CDC tallies 6 monkeypox deaths: 3 updates

Health officials in Illinois, Maryland, New York and Nevada are the latest states to report deaths in residents who tested positive for monkeypox, CBS News reported Oct. 21. 

The deaths were among people with weakened immune systems and other underlying health conditions, local health department officials said in their statements announcing the deaths, according to CBS.

CDC data now shows there have been six U.S. deaths tied to monkeypox, up from two last week. There have been nearly 28,000 confirmed cases nationwide since May, according to data updated Oct. 21. 

In August, Texas health officials reported the nation's first confirmed death in a person diagnosed with monkeypox. Health officials are still investigating whether that death was due to monkeypox. And in California, health officials in early September said they were investigating whether monkeypox contributed to the death of a patient who tested positive for the virus. It's unclear which states are included in the CDC's six reported deaths. 

Two more updates: 

1. A Florida hospital nurse contracted monkeypox from a needlestick in July, the CDC said in an Oct. 17 report. The nurse was exposed when recapping a needle used to pierce a lesion on a patient to access fluid for testing.
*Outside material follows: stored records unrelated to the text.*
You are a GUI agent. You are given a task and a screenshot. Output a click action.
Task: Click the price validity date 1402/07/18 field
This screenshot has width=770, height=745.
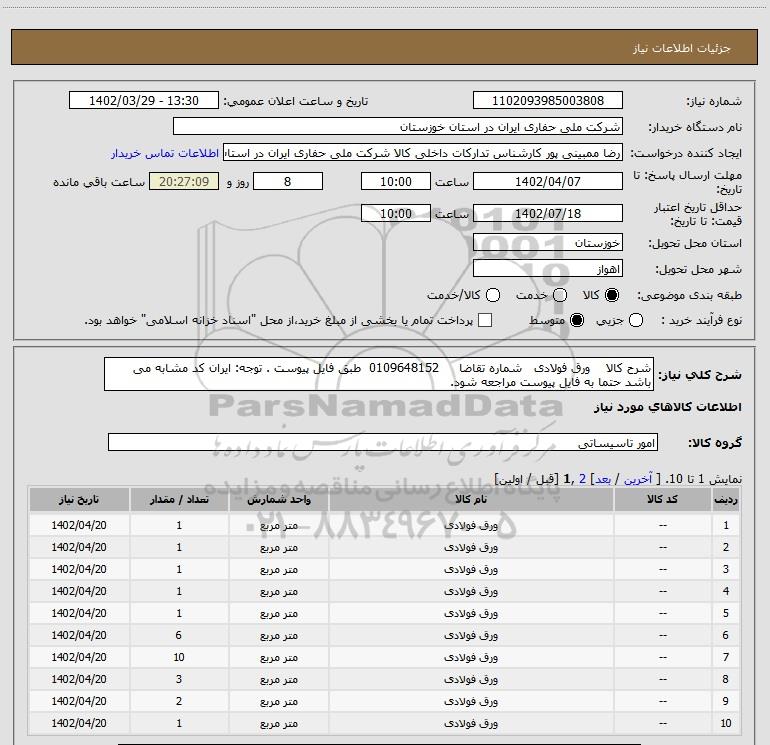click(x=547, y=213)
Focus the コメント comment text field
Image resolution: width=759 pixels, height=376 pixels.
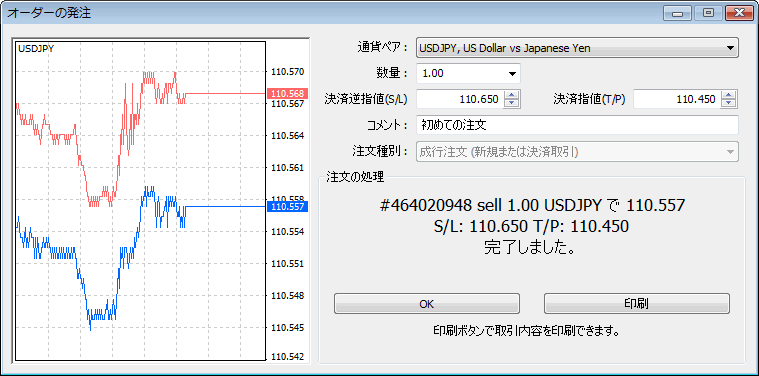[577, 125]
The patient tested positive for monkeypox that same day. The nurse tested positive 10 days after the exposure. 

2. A deadly monkeypox variant is surging in Central Africa, health experts told National Geographic in an Oct. 20 report. The strain behind the global outbreak is known as Clade II, but in Central Africa, a variant that's 10 times deadlier is spreading. It's called Clade I, or Congo Basin Strain. Experts are urging global health authorities to take more action to prevent the variant from further spreading in the region and from spilling over into other areas. 
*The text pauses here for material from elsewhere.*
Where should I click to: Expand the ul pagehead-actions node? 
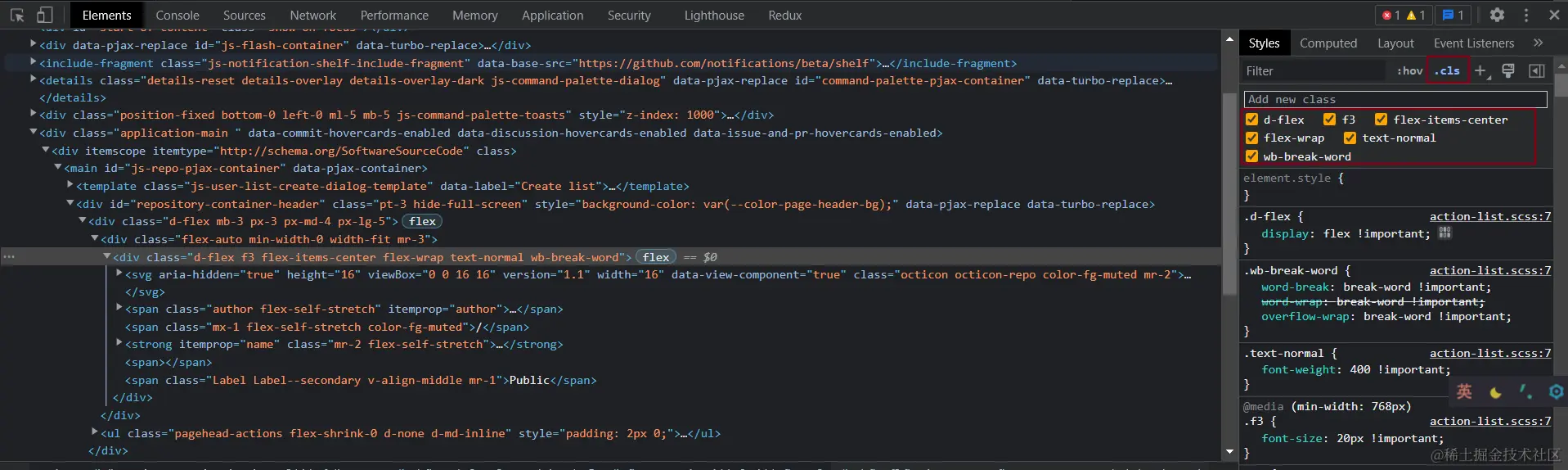(95, 432)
"If the West African strain can spread to Europe, America, and other parts of the world, the more virulent and pathogenic Congo Basin strain can also go there," Dr. Dimie Ogoina. infectious disease expert at Niger Delta University in the southern part of Nigeria, told National Geographic. "International health stakeholders must be deliberate to help address monkeypox and other diseases in Africa. Because if we don’t do this, it will come back to haunt us."